Some, like Joel Centeio and TJ Barron, still have their big-name sponsors. Joel was announced a loser today at Haleiwa before an official tally revealed he’d actually placed first. But TJ wasn’t so lucky – out in the Round of 96.
“It’s always been scary, even riding for Billabong, because there’s better kids coming up all the time,” TJ said. Careers these days exist on a knife’s edge, just a bad result away from obscurity.
ASP Hawaii is on the move to help these guys, ramping up a stronger local tour in 2010 that will make it easier to get ratings points without shelling out for round-trips to Europe and Brazil. They’ll make a major announcement within 48 hours that should put some spring in the Hawaiians’ step. Ooooh, cliffhanger.
Bruce won his heat. Not sure how; not gonna question it. He did a roundhouse in the last minute and got a 6.17 to advance, and now lives to surf another day. Bruce’s only chance to get in the Billabong Pipe Masters is the Triple Crown wildcard, meaning he has to slay the first two VTC events at Haleiwa and Sunset. Everyone’s baffled by this. Bruce not invited to Pipe is like Mick not invited to a push-up contest. But over 100 Hawaiian chargers were polled last year to see who’d get a golden Pipe Masters ticket, and Bruce wasn’t among the six names voted in. The Haleiwa judges, at least, seem to want him there.
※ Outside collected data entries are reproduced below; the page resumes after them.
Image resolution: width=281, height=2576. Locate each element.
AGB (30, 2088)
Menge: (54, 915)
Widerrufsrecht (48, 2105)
To summarize, the Reef Hawaiian Pro recommenced despite mediocre, chest- to head-high surf and strong side-offshore trade winds that made the weak waves even weaker. The lefts were longer but soft and slopey, while the rights broke quick and steep into the toilet bowl section. Contest directors had to pull the trigger because the forecast is bad until Sunday, and they still had three days of heats to run. Clay Marzo, Sunny Garcia, Tanner Gudauskas and Cory Lopez all won. Granger Larsen surfed like Parko and should win the Triple Crown Rookie of the Year. Andy Irons is two heats away from his debut, but that might not be until Sunday, when waves are supposed to arrive courtesy of a double-overhead swell. Real Haleiwa. When they do, look for the big names to shine. The best is most certainly yet to come.